Precision medicine, meanwhile, has become the term of choice to denote a more technologically advanced and sophisticated means of diagnosing and treating conditions. Precision medicine includes the field of pharmacogenomics, which studies the interplay of pharmaceuticals and genes, and often relies on the use of novel neuropsychological tests, advanced imaging technologies, and biomarkers. “Biomarkers,” have been defined by the National Institute of Health as, “A characteristic that is objectively measured and evaluated as an indicator of normal biological processes, pathogenic processes or pharmacologic responses to a therapeutic intervention.”
Within the field of mental health, biomarkers and precision medicine have an especially important role to play. In most other medical fields, patients describe phenomena (symptoms), and then physicians use this information to guide them as they look for objective phenomena (signs such as inflammation, discoloration, rashes, etc.) that will allow them to arrive at a diagnosis.
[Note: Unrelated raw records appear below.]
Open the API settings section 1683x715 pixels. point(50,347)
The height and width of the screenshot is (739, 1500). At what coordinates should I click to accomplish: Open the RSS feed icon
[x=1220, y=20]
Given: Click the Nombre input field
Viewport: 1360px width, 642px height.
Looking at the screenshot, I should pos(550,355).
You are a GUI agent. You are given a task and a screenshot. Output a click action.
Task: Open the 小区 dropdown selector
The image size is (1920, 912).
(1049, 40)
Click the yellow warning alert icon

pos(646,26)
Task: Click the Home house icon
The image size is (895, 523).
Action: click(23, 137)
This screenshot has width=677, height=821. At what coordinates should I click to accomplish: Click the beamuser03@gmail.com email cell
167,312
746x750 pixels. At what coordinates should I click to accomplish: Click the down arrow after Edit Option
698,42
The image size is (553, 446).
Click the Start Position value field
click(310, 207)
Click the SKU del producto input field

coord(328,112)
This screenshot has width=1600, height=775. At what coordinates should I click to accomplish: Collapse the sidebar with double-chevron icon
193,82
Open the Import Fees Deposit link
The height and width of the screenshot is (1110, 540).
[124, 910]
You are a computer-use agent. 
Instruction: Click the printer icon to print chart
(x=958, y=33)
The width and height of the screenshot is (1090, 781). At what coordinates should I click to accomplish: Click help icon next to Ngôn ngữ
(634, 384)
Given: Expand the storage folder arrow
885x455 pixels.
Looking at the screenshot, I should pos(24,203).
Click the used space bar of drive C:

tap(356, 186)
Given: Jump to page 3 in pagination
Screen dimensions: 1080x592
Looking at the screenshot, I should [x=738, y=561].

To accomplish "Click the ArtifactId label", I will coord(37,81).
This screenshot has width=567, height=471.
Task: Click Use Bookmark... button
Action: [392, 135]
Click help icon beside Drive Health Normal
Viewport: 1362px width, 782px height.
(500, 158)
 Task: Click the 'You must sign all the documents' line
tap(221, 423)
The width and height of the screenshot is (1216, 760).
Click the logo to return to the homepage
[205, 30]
Diagnosing mental illnesses, however, depends far more on elements of personalized medicine (knowing a patient’s family history and personal history, for example) and the interpretation of symptoms rather than the search for signs. In many ways, symptoms themselves constitute a diagnosis because many mental illnesses are multidimensional constructs that result from heterogenous etiological processes. A diagnosis of PTSD, for example, is warranted when a patient meets specific symptomatologic criteria following a traumatic event.
This is problematic for several reasons, but a major challenge is that patients are not always reliable when they convey what they are experiencing with respect to symptoms. Some may either exaggerate or downplay the frequency or intensity of their symptoms, while others may explicitly deny or fabricate symptoms. In some extreme cases, patients may be unable to accurately convey their experiences because of mental illness. For example, a schizophrenic patient who lacks insight into their condition would not refer to their paranoid delusions as delusions. To the patient, these delusions are a part of their reality.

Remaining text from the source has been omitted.